Git 2.54 dropped yesterday. 137 contributors, 66 of them first-timers. But the thing I keep thinking about is a small experimental command called git history.
It does two things. git history reword <commit> lets you fix a commit message and rewrites everything downstream. git history split <commit> lets you chop a commit into pieces with the same hunk-picker from git add -p. Neither operation touches your working tree or index.
What it refuses to do Link to heading
Merge commits? Won’t touch them. An operation that might cause a conflict? Won’t even start.
Compare that to git rebase -i, which will happily begin rewriting your history and then strand you mid-conflict at 11pm on a Friday. You just wanted to fix a typo in a commit message. Now you’re resolving conflicts in files you didn’t write.

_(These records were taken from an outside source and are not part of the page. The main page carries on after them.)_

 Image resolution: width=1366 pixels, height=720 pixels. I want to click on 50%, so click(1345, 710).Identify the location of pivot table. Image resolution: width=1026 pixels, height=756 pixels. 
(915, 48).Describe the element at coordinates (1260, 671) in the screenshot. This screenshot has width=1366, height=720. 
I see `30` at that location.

rebase -i says “start, then maybe fail.” git history says “only start when completion is guaranteed.” If you’ve spent time around functional programming, the second one should feel familiar – same instinct behind making impossible states impossible, except somebody applied it to a CLI.

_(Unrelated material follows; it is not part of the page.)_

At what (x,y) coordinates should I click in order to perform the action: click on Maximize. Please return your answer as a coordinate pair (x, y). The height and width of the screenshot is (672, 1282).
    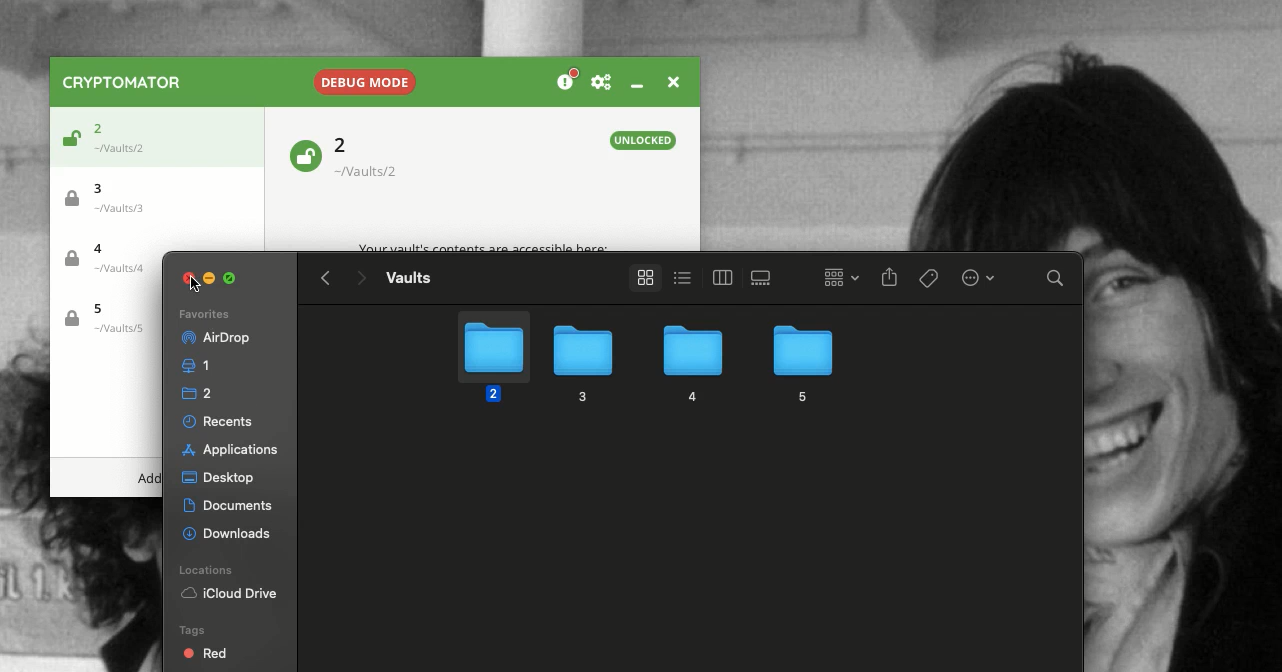
    Looking at the image, I should click on (232, 278).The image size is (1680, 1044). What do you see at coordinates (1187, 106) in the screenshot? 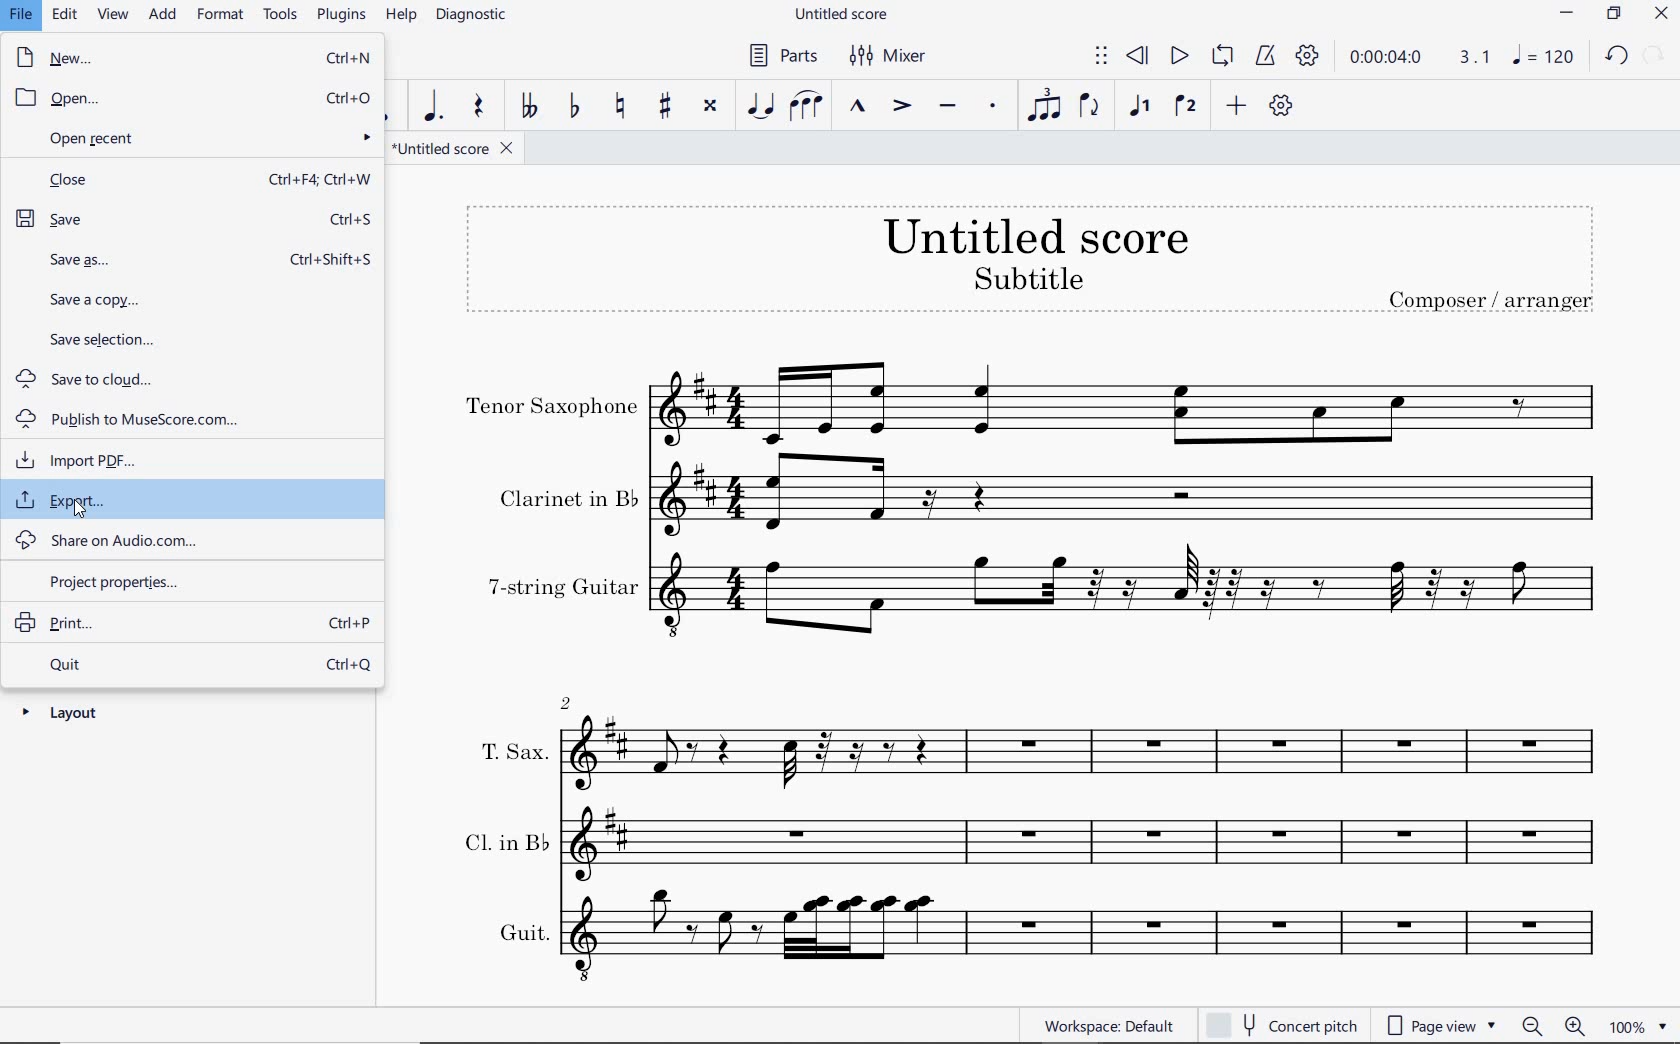
I see `VOICE 2` at bounding box center [1187, 106].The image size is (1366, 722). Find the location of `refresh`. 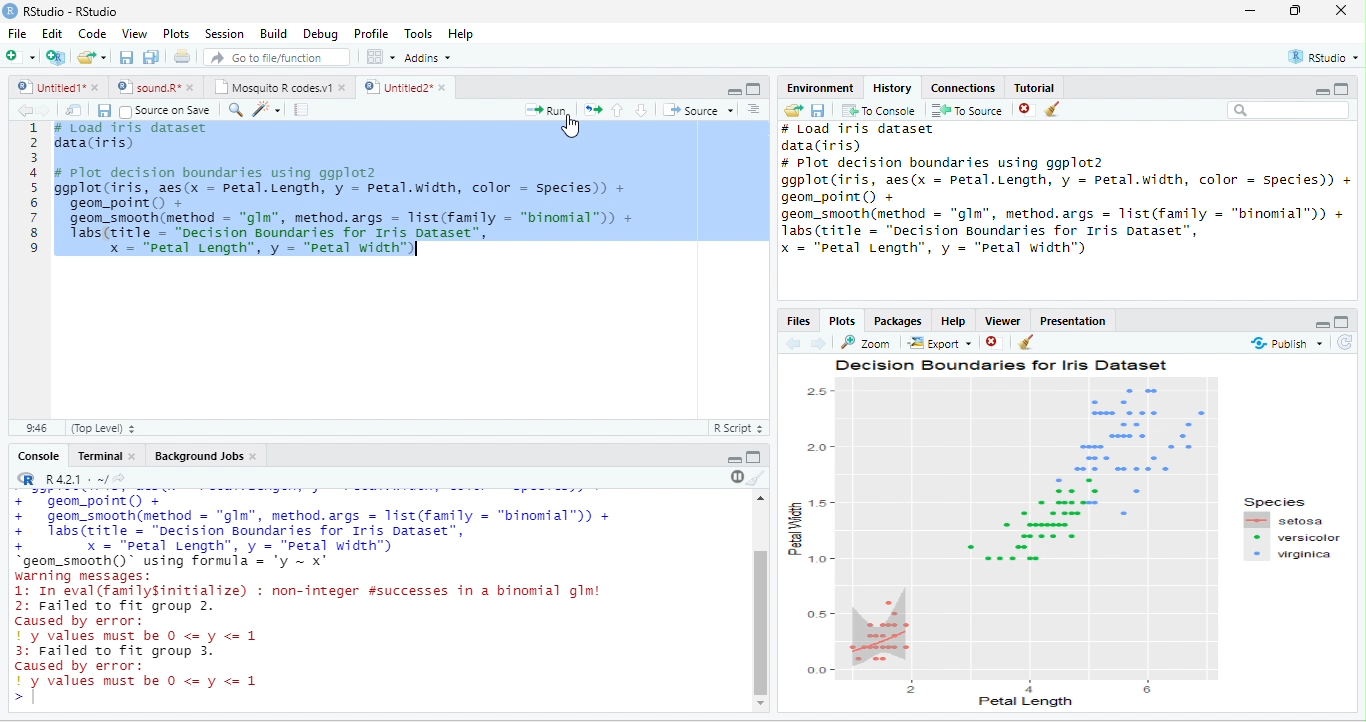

The whole thing runs without touching your working tree, and it builds on the git replay machinery under the hood, so scripting it is straightforward. I’ve been burned enough times by rebases gone sideways that a tool which says “I will only do this if I know it works” feels kind of radical (even though it shouldn’t be).
It’s still experimental, so the interface might change. I hope the design philosophy sticks around, though.